Reproduce the lines in the entries below without any change, starting at the line that contains "Task: Click the Description label" and ending at the line that contains "point(411,292)", with both of those lines included.

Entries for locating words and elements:

══════════════════════════════

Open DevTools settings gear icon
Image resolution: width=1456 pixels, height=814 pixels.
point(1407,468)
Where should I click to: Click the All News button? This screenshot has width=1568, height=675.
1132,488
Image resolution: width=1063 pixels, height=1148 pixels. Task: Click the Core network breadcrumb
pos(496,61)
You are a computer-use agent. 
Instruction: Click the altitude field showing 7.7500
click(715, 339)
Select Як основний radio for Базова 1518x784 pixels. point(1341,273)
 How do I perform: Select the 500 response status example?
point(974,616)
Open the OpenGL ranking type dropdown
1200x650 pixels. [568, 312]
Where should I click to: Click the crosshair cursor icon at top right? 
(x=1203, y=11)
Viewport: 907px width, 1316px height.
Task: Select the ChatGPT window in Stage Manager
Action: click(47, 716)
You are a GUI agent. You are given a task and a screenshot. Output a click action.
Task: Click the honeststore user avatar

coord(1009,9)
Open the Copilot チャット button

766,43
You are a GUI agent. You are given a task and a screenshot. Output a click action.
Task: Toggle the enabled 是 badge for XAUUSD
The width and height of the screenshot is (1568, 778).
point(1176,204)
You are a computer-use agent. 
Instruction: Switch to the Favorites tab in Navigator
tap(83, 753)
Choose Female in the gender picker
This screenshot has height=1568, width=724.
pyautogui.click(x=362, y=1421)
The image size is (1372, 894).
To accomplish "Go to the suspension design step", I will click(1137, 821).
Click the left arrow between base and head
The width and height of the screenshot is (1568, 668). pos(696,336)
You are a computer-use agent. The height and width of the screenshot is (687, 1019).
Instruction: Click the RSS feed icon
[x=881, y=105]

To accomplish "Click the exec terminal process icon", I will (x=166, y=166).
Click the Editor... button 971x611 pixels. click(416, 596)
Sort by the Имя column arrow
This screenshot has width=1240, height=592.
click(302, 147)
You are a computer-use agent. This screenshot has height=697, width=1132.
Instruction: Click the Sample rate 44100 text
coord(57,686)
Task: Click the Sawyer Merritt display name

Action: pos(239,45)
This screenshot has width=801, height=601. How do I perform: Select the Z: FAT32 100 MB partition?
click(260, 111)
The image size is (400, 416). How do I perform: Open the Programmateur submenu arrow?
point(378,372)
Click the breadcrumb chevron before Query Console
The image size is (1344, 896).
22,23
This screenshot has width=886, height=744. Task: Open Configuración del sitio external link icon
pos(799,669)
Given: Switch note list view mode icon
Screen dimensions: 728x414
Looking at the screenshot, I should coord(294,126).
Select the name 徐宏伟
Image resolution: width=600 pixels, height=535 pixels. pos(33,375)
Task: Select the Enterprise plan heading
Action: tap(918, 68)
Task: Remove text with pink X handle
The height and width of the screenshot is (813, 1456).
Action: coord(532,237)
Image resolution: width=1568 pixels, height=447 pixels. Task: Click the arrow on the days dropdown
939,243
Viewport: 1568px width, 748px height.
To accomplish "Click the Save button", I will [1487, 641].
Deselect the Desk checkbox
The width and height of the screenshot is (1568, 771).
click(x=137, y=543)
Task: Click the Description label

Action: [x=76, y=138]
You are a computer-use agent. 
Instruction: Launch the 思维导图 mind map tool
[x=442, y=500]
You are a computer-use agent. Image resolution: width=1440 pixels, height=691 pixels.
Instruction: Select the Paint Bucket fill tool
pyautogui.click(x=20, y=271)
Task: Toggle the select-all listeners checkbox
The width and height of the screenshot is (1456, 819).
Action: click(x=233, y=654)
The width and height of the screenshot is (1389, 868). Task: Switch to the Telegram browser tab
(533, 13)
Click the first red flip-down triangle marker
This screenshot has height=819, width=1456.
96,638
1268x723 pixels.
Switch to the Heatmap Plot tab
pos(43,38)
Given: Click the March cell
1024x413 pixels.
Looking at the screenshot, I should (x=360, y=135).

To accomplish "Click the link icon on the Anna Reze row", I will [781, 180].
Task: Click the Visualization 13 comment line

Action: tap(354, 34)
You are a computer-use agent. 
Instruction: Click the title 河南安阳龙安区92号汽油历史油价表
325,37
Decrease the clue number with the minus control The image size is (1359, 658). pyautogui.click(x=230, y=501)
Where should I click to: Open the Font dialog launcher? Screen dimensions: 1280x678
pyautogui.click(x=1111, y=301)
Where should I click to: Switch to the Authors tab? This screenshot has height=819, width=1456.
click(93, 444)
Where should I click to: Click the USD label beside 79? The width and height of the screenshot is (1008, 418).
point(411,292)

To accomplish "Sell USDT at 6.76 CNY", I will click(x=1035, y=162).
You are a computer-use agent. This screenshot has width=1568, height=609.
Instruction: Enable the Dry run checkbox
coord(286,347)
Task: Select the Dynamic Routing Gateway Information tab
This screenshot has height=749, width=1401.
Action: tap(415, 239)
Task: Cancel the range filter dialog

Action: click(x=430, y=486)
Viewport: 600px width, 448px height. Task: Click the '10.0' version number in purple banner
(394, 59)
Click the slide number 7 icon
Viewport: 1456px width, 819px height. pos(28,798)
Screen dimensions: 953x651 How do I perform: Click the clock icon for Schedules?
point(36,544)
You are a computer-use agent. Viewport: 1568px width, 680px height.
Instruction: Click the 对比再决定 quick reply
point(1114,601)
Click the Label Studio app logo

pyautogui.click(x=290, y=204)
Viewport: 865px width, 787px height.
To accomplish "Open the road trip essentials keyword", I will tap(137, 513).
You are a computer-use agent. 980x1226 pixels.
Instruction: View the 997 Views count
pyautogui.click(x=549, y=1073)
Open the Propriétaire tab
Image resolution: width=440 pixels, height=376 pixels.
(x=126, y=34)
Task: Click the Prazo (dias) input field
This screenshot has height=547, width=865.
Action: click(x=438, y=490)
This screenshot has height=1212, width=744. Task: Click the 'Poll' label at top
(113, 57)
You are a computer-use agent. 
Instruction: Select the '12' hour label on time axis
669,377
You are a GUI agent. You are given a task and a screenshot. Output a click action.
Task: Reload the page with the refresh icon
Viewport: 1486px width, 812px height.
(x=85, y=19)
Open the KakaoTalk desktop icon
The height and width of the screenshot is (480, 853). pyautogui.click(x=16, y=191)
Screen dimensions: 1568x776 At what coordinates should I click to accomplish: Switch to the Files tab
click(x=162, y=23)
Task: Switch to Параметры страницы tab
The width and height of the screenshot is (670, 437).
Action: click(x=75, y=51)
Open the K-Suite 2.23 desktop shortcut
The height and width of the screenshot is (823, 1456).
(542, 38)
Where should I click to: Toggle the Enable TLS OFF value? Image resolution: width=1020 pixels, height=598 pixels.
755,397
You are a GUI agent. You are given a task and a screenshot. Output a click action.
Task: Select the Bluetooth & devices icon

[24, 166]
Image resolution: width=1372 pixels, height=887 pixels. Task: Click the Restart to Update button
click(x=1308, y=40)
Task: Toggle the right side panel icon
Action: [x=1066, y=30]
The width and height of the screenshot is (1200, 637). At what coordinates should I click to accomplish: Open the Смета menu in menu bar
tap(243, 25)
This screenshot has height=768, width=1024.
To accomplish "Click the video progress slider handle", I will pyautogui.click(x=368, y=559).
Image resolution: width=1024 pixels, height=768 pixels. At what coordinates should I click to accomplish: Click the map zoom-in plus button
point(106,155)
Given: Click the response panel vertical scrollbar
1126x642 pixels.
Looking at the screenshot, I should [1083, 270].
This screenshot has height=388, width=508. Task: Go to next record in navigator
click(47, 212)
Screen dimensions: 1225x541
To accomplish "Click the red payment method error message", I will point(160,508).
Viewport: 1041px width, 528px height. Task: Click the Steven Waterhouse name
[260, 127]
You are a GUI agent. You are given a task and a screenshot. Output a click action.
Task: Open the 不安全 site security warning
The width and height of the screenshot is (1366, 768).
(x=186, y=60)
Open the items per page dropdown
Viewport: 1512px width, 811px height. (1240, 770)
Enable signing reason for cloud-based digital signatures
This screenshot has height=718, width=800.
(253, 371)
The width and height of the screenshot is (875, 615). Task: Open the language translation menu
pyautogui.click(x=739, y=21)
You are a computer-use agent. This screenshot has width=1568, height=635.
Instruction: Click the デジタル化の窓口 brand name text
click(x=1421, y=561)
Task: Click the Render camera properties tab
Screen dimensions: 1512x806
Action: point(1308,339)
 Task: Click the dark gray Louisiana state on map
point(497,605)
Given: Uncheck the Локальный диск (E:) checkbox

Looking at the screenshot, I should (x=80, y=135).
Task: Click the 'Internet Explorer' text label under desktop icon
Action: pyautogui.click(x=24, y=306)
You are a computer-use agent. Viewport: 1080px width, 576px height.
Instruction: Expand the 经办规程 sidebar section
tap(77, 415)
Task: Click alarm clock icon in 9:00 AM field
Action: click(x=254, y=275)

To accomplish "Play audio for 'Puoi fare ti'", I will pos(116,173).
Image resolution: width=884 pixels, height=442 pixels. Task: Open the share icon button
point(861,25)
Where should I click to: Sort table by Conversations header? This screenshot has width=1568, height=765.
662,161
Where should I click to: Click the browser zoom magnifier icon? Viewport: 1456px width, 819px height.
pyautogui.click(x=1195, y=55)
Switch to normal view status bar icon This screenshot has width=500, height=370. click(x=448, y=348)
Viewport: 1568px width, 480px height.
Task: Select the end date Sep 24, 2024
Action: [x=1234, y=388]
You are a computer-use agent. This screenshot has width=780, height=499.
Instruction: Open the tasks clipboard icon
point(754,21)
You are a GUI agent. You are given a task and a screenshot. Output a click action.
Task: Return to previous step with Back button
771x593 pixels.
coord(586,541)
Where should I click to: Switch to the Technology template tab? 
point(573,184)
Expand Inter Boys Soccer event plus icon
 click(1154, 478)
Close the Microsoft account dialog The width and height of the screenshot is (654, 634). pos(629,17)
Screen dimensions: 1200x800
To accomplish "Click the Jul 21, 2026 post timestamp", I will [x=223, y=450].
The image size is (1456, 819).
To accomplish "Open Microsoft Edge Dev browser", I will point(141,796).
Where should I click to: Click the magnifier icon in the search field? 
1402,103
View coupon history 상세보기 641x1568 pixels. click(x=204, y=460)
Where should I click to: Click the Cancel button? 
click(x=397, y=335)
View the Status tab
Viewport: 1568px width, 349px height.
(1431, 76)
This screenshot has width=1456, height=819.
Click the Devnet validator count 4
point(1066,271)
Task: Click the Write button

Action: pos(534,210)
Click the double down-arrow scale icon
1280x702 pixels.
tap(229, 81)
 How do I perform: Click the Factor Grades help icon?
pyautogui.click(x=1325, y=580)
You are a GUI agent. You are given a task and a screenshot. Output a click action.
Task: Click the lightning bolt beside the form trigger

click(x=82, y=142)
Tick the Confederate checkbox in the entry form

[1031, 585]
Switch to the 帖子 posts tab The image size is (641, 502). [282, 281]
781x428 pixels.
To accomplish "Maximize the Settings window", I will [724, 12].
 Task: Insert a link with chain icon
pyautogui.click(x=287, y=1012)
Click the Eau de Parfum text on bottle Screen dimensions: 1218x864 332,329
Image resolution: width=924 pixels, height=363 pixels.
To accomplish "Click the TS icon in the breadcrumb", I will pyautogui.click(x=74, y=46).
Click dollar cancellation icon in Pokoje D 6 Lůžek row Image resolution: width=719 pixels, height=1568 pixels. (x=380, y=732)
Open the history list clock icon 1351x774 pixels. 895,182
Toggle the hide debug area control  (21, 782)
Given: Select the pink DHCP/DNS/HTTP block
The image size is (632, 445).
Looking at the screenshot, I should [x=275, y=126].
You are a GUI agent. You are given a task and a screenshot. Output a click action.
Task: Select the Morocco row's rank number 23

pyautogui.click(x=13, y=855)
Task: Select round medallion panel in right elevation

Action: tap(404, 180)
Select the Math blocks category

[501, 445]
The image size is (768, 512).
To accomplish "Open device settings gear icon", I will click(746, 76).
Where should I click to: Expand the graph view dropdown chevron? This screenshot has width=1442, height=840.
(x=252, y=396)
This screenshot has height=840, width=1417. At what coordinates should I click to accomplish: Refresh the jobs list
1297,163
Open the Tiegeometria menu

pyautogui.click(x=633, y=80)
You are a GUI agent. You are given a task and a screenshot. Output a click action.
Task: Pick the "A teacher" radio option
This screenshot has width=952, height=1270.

══════════════════════════════

**Output**
Task: Click the Description label

Action: [x=76, y=138]
You are a computer-use agent. 
Instruction: Launch the 思维导图 mind map tool
[x=442, y=500]
You are a computer-use agent. Image resolution: width=1440 pixels, height=691 pixels.
Instruction: Select the Paint Bucket fill tool
pyautogui.click(x=20, y=271)
Task: Toggle the select-all listeners checkbox
The width and height of the screenshot is (1456, 819).
Action: click(x=233, y=654)
The width and height of the screenshot is (1389, 868). Task: Switch to the Telegram browser tab
(533, 13)
Click the first red flip-down triangle marker
This screenshot has height=819, width=1456.
96,638
1268x723 pixels.
Switch to the Heatmap Plot tab
pos(43,38)
Given: Click the March cell
1024x413 pixels.
Looking at the screenshot, I should (x=360, y=135).

To accomplish "Click the link icon on the Anna Reze row", I will [781, 180].
Task: Click the Visualization 13 comment line

Action: tap(354, 34)
You are a computer-use agent. 
Instruction: Click the title 河南安阳龙安区92号汽油历史油价表
325,37
Decrease the clue number with the minus control The image size is (1359, 658). pyautogui.click(x=230, y=501)
Where should I click to: Open the Font dialog launcher? Screen dimensions: 1280x678
pyautogui.click(x=1111, y=301)
Where should I click to: Switch to the Authors tab? This screenshot has height=819, width=1456.
click(93, 444)
Where should I click to: Click the USD label beside 79? The width and height of the screenshot is (1008, 418).
point(411,292)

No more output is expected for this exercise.